Interesting, why is that? I have known their “wayback machine” for a long time, but wouldn’t bet they are willing to host many large datasets (storage and bandwidth can be quite costly).
Yes that’s a good point, although their primary mission is the archival of the web through continued crawling. If people start using it as a means of sharing large datasets, my intuition is that when they need to reduce costs, this is the first thing they will cut.
How about using unit tests (using Pytest for example) as a way to gently start the documentation effort? When refactoring a function such as compose from a notebook to a module, it may be only a small effort to write a unit test that gives users a sense of what compose does.
We’ve decided today we’re going to have a go at using jupyter notebooks as the source of our docs, and some custom conversion tools to turn them into proper hyperlinked documentation. More info coming soon!
update: as of Aug 12, many of the datasets we use are already on archive.org, e.g.: cifar-10, whose entry page is here. And many other datasets are here.
When you go to an entry page like cifar10, click on Show All to get the complete file listing. And that’s where you get the direct link to the dataset archive, which should stay the same for all.
IMHO, documentation by example is very useful, but at the end of the day, there is no substitute for thorough API documentation itself. Especially when an API relies so much on indirection (e.g., most of the magic in method X is done by these four public methods that receive their arguments through additional arguments passed to method X), not having actual documentation can make using the library very difficult.
As a case in point, I was working a couple of weeks ago with the data block API. The narrative introduction to that section of the docs reads:
The data block API is called as such because you can mix and match each one of those blocks with the others, allowing for a total flexibility to create your customized DataBunch for training, validation and testing.
This (justifiably, I believe) led me to believe that this methods in this API were chainable, as a number of the examples demonstrate. The problem is, some of those methods are chainable, and some aren’t. The only way to understand what can be chained with what is by knowing on what class a given method is defined, and by knowing the return values of a given method. A good number of the methods on that page give no hint of where a method is defined (short of going to the source), or give no indication of the return value.
So, I agree the fast.ai library desperately needs better documentation, but not just in example form—actual documentation. I’d be more than happy to help contribute to this. Has anyone spearheaded this effort yet?
As an aside, I’ve been bitten more than once by fast.ai’s non-adherence to semantic versioning. (And, I do understand that this is likely a conscious choice the maintainers have made.) However, do the maintainers expect to reach a point where a patch-level revision really is a patch-level revision in the semver sense (i.e., anything introduced in a minor or patch-level revision is completely backward-compatible, and backward-compatibility is only ever broken in major revisions)?

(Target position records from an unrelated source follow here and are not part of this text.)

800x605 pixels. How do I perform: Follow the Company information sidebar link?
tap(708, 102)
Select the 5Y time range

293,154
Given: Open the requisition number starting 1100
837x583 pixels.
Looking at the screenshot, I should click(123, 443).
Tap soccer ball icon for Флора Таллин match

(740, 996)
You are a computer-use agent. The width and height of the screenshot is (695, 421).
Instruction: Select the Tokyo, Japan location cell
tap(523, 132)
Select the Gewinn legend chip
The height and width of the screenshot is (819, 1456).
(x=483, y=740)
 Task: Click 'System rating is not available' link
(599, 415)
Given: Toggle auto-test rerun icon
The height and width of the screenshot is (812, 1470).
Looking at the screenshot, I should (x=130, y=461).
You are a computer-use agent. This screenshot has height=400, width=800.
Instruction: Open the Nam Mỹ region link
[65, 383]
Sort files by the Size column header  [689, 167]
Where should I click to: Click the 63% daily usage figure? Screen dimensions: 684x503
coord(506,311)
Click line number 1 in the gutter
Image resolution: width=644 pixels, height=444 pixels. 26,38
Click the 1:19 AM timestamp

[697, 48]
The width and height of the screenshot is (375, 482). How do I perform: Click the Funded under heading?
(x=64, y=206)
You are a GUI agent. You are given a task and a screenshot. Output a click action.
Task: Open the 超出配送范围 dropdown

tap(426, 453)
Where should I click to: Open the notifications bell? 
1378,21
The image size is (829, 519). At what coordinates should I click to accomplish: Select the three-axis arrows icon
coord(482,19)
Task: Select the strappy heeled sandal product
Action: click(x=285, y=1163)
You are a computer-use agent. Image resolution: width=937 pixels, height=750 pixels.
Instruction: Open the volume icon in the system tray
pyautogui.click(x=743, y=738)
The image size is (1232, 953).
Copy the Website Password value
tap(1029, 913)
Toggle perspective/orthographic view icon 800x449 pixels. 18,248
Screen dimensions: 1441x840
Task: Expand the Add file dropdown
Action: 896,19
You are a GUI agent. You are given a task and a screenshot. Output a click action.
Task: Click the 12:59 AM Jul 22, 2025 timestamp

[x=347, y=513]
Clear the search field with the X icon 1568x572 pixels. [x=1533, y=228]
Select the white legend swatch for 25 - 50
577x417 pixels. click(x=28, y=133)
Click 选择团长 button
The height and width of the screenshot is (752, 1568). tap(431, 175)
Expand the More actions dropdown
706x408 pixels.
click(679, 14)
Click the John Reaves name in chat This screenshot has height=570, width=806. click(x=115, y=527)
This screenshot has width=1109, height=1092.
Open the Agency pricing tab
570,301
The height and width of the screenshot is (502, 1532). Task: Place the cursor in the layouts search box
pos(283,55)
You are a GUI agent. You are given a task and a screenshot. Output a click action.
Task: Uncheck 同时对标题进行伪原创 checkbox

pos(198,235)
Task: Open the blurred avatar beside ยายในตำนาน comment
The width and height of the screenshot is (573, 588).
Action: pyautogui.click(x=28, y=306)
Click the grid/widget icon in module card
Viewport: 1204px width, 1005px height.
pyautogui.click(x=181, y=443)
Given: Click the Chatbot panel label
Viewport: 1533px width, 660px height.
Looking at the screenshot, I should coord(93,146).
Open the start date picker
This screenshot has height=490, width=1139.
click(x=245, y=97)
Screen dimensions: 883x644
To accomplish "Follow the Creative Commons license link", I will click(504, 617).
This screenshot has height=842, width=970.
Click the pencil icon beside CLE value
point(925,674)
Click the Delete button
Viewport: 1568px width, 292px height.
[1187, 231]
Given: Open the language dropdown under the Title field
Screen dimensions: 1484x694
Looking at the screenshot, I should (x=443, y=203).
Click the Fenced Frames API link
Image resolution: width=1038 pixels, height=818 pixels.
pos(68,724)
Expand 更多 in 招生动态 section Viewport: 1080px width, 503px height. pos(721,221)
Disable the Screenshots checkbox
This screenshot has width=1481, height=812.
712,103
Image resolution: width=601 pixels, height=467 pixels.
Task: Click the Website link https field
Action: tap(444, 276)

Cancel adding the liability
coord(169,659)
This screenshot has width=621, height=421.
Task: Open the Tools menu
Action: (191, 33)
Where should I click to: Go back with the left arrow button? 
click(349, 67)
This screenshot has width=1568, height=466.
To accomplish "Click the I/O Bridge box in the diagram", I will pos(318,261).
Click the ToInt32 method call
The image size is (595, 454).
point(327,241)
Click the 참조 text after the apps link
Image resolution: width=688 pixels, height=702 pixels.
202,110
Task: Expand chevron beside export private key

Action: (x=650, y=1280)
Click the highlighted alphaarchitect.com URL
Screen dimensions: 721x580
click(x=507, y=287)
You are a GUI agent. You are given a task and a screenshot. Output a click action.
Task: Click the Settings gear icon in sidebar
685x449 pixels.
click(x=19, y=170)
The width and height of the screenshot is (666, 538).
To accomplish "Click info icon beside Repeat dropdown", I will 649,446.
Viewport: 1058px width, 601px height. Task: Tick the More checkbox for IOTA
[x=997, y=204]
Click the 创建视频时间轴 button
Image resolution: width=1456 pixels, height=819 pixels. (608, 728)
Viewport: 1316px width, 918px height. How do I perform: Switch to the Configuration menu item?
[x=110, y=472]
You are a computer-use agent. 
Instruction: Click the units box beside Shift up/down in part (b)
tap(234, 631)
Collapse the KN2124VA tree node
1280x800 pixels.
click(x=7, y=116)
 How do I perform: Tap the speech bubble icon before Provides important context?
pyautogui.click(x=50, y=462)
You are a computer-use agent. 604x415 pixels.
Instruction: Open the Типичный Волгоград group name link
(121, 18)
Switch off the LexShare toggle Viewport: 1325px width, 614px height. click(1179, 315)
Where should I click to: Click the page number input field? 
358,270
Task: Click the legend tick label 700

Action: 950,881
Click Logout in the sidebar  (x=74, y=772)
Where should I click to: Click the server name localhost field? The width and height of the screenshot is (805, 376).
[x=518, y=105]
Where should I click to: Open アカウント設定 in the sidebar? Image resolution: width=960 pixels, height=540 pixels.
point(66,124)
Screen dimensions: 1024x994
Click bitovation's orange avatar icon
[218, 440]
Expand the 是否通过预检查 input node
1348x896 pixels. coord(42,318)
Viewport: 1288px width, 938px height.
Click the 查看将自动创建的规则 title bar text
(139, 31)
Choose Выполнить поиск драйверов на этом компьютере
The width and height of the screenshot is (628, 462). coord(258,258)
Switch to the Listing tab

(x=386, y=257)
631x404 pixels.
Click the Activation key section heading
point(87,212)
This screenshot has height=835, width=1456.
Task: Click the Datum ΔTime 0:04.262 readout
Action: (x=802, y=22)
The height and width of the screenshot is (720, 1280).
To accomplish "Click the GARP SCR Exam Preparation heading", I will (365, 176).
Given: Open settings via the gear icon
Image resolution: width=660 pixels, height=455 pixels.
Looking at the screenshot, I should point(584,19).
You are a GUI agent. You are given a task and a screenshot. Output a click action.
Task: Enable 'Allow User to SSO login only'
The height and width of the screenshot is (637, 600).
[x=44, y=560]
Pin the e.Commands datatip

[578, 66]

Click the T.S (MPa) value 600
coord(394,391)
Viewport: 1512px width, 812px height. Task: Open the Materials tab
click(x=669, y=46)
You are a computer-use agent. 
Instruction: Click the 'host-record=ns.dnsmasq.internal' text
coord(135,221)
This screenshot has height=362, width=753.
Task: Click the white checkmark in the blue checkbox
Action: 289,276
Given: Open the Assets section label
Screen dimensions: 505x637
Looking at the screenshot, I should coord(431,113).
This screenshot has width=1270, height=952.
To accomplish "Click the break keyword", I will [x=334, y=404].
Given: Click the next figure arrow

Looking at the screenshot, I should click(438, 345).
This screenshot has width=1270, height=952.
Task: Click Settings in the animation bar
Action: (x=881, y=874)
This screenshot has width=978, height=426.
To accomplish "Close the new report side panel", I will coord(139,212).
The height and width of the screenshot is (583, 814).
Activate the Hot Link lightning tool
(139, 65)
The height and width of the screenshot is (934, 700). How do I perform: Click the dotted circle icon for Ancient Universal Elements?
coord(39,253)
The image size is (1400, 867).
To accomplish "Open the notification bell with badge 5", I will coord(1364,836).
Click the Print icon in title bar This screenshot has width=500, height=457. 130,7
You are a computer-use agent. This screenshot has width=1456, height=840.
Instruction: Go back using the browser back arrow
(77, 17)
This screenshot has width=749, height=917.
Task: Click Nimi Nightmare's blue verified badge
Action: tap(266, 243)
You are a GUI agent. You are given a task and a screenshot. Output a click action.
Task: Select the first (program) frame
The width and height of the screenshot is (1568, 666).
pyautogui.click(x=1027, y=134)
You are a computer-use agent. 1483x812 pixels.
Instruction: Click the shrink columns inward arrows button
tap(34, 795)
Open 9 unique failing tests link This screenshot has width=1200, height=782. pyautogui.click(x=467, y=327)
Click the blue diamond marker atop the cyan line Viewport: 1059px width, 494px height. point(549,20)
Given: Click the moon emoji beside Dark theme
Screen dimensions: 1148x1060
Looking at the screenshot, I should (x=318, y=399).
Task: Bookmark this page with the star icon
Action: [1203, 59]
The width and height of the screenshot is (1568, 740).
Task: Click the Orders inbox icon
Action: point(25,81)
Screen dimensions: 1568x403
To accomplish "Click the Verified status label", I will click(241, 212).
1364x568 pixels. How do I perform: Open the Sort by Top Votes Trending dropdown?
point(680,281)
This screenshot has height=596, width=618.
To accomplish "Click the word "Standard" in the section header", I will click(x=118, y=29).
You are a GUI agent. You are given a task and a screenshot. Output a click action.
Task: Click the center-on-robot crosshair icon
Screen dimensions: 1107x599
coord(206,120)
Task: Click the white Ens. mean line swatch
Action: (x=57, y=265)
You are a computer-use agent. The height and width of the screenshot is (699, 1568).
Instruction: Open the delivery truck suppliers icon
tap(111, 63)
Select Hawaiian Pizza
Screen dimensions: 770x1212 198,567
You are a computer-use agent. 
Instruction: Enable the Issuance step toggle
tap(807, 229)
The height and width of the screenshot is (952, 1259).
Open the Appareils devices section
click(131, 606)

You are more than welcome to suggest any PR to add more documentation, I don’t believe the choice of doing it in notebooks (which was the topic here) will limit you in any way.
We are getting there and almost at that point. By the end of the second part of the course there will be a stable release.
I mean that in many “chainable” APIs, you can take the return value of whichever method and call some other method of your choice (think jQuery, etc.) Sure, there may be some restrictions, but it’s awfully hard to know what those are if the return values aren’t well-documented. In other words, in the data block API you need to know that something returns a ItemList, a DataBunch, or something else before knowing what you can call. Python’s dynamic typing complicates this even further.
With respect to notebooks, I think that kind of documentation is useful, but in my opinion no replacement for documentation that lives with/is generated by the code itself (built off of type hints, etc.)